This Azure Function utilizes the Tweepy API to query every single tweet containing the #COVID19 hashtag in a given day. It then stores each tweet's ID, text, and creation date in a .CSV file which is uploaded to Azure Storage.
An Azure Blob Storage Account and an Azure Function App with a B1 App Service Plan will be need to run the function in the cloud. Alternatively, it can be run completely locally in VS Code by installing the Azure Functions extension and Azure's Storage Emulator.
The following values need to be added to the Application Settings through the Azure Portal (or through a local.settings.json
file if running locally) :
- STORAGE_ACCOUNT_NAME - the name of storage account where the data will be stored (not the container name)

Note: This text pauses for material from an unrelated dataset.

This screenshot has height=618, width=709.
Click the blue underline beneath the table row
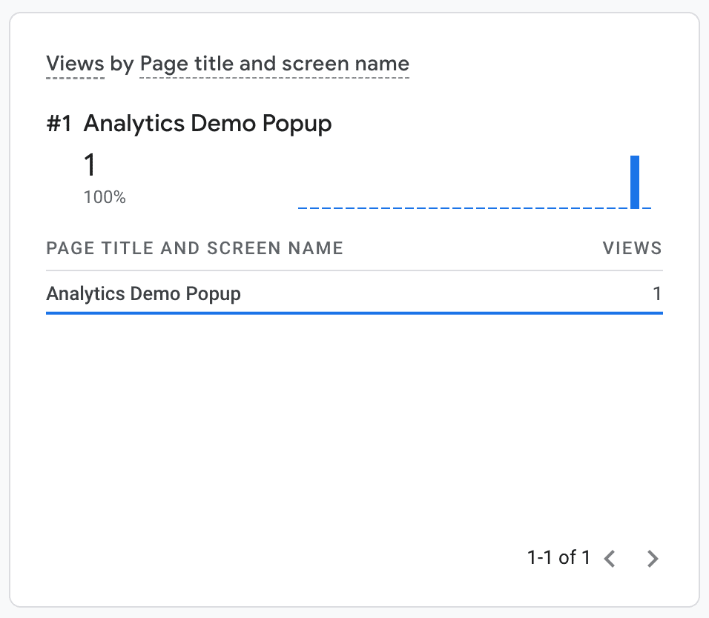pos(355,313)
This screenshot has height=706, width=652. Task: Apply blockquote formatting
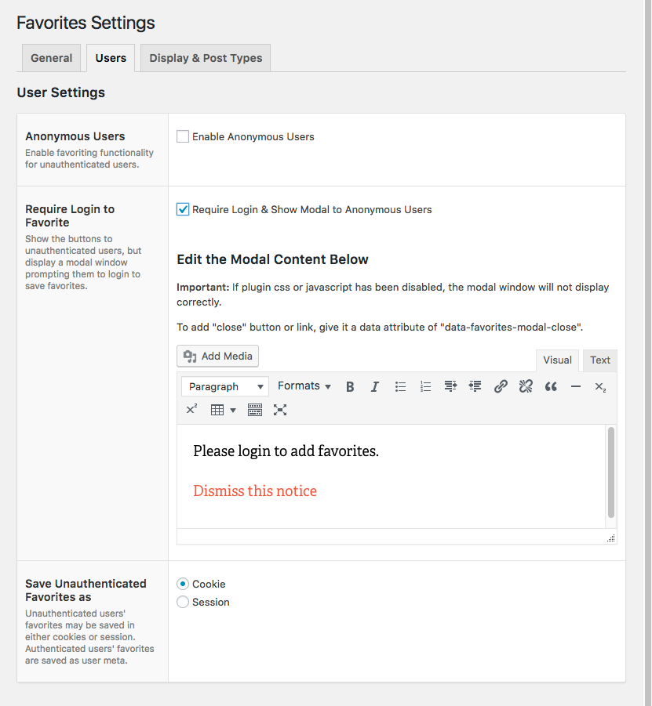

- STORAGE_CONNECTION_STRING - connection string of the storage account
- CONSUMER_API_KEY - Twitter API Key
- CONSUMER_API_SECRET - Twitter API Secret
Then, three containers need to be created in the storage account, with the names twitterdatatemp
, twitterdataraw
, and twitterfunctionlogs
.
The function can actually query for any specific phrase by changing the variable QUERY
in the Options section.
When triggered, the function will start gathering tweets and logging the progress periodically. It can take up to an hour to gather all tweets, but the function is configured to run for a maximum of 3 hours, which can be changed in the host.json
file.
Tweets will be periodically appended to the temporary storage file, so that if the function fails, progress is not lost. In case of an error, the function will retry up to 3 times, continuing from the last tweet found.